Cano E) Um último cano, novamente de 3/4 de polegada, é colocado na posição diagonal em relação à base da barragem. É o canal por onde será despejado um produto para limpeza e desinfecção da nascente, tarefa que deve ser executada de seis em seis meses após a conclusão da obra.

– No momento da limpeza, o procedimento é colocar o desinfetante, deixar agir por alguns minutos e depois retirar o tampão do cano de limpeza até esvaziar toda a nascente. Depois, repetir a operação por mais duas vezes para garantir uma boa desinfecção.

– A etapa seguinte é forrar o leito da nascente com pedras, que terão a função de melhorar a filtragem da água. O mais indicado são as pedras “ferro”, cuja durabilidade é maior. O produtor pode usar as que tiver na propriedade, mas deve evitar pedras “macias”, que se esfarelam, pois, com o passar do tempo, elas tendem a se dissolver e entupir os canos de saída d’água.

– A penúltima etapa é cobrir as pedras com uma lona plástica, semelhante às utilizadas para vedação de silos. O plástico deve ser resistente, preferencialmente de 200 micras de espessura, para evitar que se rasgue com o desgaste. O objetivo da lona é proteger a nascente, evitando que haja aterramento provocado por enxurradas contendo sedimentos de terra ou contaminação com agrotóxicos.

– O último procedimento é cobrir a lona com terra.
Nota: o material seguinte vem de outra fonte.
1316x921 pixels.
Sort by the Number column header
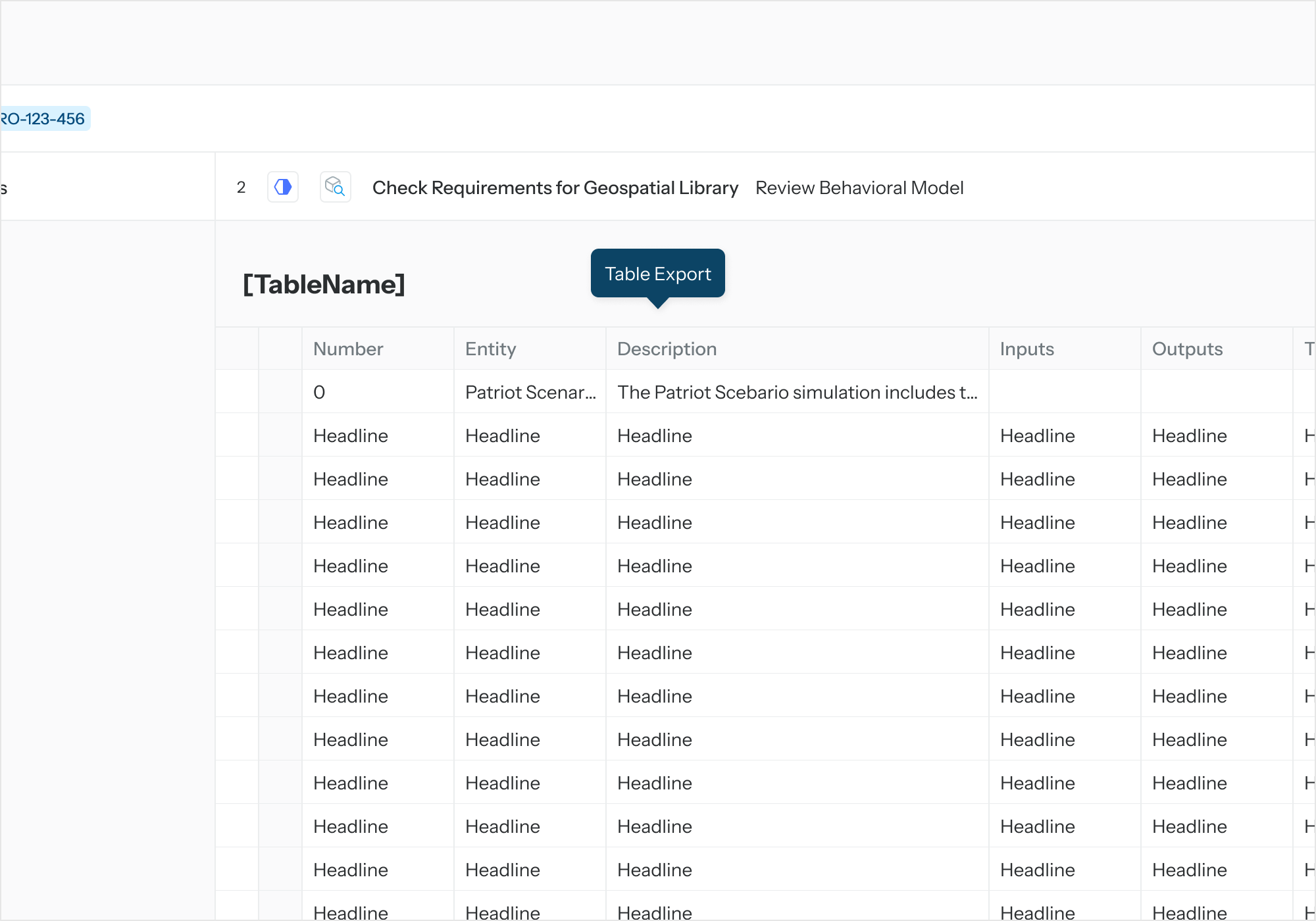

Se for uma área de pastagem, é importante cercar para evitar a presença do gado, que pode pisar e quebrar o sistema de canos de PVC. Árvores devem ser plantadas a uma distância mínima de 6 a 8 metros de raio da nascente, o que evita que raízes atinjam e furem a lona.

– Por fim, recomenda-se fazer análise da água para atestar sua qualidade.

Além de evitar o excesso de perfurações e eventuais danos às nascentes ao redor, a medida alivia o bolso, já que a perfuração de um poço pode custar até R$ 30.000.